Passage shown:
================

While the announcement was made Tuesday, the actual action took place between April and August.
It was the second phase of Operation Synergia, going after sites that distribute phishing emails, infostealers, and ransomware around the world.
In addition to the disconnection of the IP addresses, 43 devices, including servers, laptops, mobile phones, and hard disks were seized.
In Hong Kong, more than 1,037 servers were taken down. In Macau, 291 servers were knocked offline. In Estonia, police seized more than 80GB of server data, and in Madagascar, authorities identified 11 individuals with links to malicious servers and seized 11 electronic devices for further investigation.
The first phase of this operation ran in the fall of 2023 and involved 60 law enforcement agencies in 50 countries. It took down command and control servers distributing malware in Europe, Hong Kong, and Singapore, and arrested 30 people.
Jon Clay, Trend Micro’s VP of threat intelligence, told CSO Online in an email that the company regularly helps Interpol and other law enforcement agencies who ask for its knowledge. In this case Trend Micro had information about IP addresses.
“This operation was notable for a few reasons,” he wrote: First, it shows the efforts of law enforcement agencies are improving. Second, arresting many of the cyber criminals will hopefully will send a message to others that they may be vulnerable to arrest too.
“From my perspective, law enforcement agencies are getting more wins lately,” he added, “which is good news, and the public/private partnerships have proven to be a contributing factor in these efforts. Even in the recent Lockbit takedown where the leader wasn’t able to be arrested, their efforts to damage his reputation resulted in less victims by this group.”
Operation Synergia is only one of several ongoing Interpol projects. In December, it said the fourth phase of Operation Haechi concluded with almost 3,500 arrests and seizures of US$300 million (approx. €273 million) worth of assets across 34 countries and blocked 82,112 suspicious bank accounts. One high-profile online gambling criminal was arrested after a two-year manhunt by Korea’s national police agency. Investment fraud, business email compromise, and e-commerce fraud accounted for 75% of cases investigated in Haechi IV.

================

Listed entries:
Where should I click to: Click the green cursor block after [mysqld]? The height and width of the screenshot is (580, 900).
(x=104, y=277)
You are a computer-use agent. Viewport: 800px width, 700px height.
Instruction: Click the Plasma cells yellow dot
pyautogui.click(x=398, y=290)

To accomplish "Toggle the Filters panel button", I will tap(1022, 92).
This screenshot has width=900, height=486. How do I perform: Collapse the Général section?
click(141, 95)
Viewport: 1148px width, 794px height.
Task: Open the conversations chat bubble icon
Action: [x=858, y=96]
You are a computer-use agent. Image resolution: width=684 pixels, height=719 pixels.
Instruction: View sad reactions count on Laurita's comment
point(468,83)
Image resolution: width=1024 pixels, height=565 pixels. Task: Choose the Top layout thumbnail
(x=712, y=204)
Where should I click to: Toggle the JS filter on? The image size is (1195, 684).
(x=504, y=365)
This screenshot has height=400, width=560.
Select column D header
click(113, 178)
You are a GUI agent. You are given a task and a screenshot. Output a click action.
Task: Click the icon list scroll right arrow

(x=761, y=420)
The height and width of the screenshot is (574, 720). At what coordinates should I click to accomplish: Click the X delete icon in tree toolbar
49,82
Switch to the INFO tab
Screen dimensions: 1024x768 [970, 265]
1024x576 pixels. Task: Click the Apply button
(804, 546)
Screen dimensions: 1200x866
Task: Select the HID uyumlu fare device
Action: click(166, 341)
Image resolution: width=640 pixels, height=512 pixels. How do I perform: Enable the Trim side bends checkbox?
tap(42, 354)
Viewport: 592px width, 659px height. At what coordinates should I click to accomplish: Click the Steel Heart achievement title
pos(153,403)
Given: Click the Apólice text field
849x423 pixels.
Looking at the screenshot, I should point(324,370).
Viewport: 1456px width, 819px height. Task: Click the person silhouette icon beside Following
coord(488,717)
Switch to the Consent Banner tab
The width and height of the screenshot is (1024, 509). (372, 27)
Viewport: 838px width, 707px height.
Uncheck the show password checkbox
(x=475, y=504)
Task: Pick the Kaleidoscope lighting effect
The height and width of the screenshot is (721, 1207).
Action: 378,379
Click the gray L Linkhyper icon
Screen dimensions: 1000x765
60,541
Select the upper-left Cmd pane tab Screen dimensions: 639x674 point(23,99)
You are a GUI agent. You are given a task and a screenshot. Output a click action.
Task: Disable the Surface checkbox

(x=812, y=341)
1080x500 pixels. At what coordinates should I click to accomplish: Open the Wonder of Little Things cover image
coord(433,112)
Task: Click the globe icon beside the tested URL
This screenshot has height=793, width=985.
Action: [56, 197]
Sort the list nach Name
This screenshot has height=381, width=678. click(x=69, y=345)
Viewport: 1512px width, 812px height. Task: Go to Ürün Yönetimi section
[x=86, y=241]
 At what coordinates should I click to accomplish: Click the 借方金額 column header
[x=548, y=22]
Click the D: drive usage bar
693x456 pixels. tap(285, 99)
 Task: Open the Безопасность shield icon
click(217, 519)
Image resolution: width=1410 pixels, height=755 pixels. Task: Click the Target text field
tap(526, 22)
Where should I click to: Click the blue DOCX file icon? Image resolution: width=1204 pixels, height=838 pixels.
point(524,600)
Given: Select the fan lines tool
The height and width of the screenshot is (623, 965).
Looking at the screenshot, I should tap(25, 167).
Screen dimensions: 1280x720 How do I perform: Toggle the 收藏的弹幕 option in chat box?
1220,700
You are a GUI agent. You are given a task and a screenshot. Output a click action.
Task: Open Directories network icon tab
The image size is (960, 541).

================

Parts of the exercise:
- a) How would you say this sentence from the Operation Synergia passage in Spanish: "In Macau, 291 servers were knocked offline."
- b) Could you return the part of the Operation Synergia passage that begins at the words "It was the second" and stops after "disks were seized.", copied word for word?

Answers to the problems:
- a) En Macao, 291 servidores fueron desconectados.

- b)
It was the second phase of Operation Synergia, going after sites that distribute phishing emails, infostealers, and ransomware around the world.
In addition to the disconnection of the IP addresses, 43 devices, including servers, laptops, mobile phones, and hard disks were seized.